Arriva il codec AV2: ecco i dettagli emersi
La scelta non rappresenta soltanto un aggiornamento tecnico, ma un passo strategico. AV1 aveva già segnato un progresso significativo rispetto a standard come VP9 e H.264. Offrendo nei test un miglioramento fino al 50% rispetto a x264, secondo rilevazioni di Meta. L’attesa intorno ad AV2 si concentra proprio sulla capacità di spingersi oltre tali risultati, con tassi di compressione più elevati e un impatto diretto sulla fruizione quotidiana dei contenuti digitali.
Dopo un avvio lento, il supporto si è consolidato grazie all’accelerazione hardware. Oggi garantita da schede grafiche come le Nvidia GeForce RTX 40, i modelli AMD RDNA 3 e le Intel Xe 2. Per un codec, il sostegno diretto a livello di chip è infatti determinante: solo così si possono sfruttare appieno le sue potenzialità. È quindi plausibile che i principali produttori di hardware accompagneranno rapidamente l’introduzione di AV2, assicurando compatibilità su computer, smartphone e smart TV.
Le applicazioni concrete del nuovo codec vanno oltre lo streaming classico. Con AV2 sarà possibile gestire in maniera più fluida video ad alta risoluzione, riducendo il consumo di banda senza compromettere l’esperienza visiva. Le prospettive includono anche settori emergenti come la realtà aumentata, la realtà virtuale e le esperienze multischermo. Scenari in cui la capacità di trasmettere immagini complesse e interattive diventa cruciale.
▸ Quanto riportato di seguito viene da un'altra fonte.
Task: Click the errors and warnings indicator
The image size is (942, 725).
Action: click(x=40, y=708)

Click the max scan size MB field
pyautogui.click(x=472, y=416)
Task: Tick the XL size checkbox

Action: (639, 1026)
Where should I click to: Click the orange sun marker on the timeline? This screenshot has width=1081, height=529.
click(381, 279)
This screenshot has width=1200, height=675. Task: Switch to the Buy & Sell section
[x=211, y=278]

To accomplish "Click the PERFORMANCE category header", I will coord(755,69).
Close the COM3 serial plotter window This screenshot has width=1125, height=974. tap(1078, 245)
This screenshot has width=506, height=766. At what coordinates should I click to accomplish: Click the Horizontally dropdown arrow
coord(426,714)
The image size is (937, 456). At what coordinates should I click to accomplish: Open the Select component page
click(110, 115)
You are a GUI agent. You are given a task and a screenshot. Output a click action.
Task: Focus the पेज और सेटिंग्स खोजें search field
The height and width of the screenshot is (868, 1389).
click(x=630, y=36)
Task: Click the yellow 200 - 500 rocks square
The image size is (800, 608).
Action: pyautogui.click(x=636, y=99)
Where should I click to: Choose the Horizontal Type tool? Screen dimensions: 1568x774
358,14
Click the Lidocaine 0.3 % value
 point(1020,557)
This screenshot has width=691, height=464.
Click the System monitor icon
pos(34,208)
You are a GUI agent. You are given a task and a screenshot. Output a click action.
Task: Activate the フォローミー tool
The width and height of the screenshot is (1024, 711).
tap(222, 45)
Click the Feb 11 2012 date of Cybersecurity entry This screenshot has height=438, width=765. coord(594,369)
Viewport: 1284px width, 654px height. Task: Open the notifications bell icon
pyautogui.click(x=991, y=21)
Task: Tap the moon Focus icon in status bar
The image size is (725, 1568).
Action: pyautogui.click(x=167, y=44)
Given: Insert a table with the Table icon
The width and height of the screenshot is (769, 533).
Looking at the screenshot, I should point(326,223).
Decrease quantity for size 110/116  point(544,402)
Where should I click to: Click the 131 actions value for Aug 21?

Uno degli aspetti più rilevanti rimane la natura royalty-free del codec. A differenza di soluzioni come H.265 (HEVC), ostacolate dalla complessità e dai costi delle licenze, AV1 prima e AV2 ora si pongono come standard aperti, accessibili senza barriere economiche. Tale approccio favorisce non solo i grandi protagonisti del settore, ma anche startup e aziende minori, che possono integrare la tecnologia senza dover affrontare spese di ingresso proibitive. L’arrivo del codec AV2 non segna solo una tappa tecnica, ma apre la strada a un ecosistema in cui qualità, accessibilità e innovazione andranno di pari passo.